-- START --
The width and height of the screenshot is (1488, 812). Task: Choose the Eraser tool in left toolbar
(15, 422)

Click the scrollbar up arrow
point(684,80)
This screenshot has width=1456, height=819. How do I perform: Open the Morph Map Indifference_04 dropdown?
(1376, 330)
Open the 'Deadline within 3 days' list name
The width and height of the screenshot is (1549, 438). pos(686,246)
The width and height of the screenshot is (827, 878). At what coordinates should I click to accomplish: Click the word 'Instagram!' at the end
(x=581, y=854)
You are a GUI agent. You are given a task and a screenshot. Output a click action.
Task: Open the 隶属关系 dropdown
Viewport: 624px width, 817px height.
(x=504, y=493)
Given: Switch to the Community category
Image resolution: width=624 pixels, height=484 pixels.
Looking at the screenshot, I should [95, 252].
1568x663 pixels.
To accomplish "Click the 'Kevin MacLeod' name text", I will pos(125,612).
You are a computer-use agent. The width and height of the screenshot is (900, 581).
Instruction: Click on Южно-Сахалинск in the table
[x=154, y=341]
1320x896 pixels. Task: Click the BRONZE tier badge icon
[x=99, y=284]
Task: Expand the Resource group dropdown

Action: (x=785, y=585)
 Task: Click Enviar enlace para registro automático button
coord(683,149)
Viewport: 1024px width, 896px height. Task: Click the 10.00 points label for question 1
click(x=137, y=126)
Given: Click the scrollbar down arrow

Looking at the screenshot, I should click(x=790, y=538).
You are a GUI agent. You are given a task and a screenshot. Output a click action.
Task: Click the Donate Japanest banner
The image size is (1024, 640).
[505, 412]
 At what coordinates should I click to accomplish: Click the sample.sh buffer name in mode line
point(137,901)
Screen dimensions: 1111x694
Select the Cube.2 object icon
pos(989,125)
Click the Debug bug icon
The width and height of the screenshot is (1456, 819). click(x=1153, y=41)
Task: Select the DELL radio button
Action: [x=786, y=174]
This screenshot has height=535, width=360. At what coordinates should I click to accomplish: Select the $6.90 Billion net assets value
-- END --
**Directions**
Pull out each line of the material above that contains the word "Open". Case counts, so match capitals and lowercase letters precisely.

**Reply to the task**
This screenshot has width=1456, height=819. How do I perform: Open the Morph Map Indifference_04 dropdown?
Open the 'Deadline within 3 days' list name
Task: Open the 隶属关系 dropdown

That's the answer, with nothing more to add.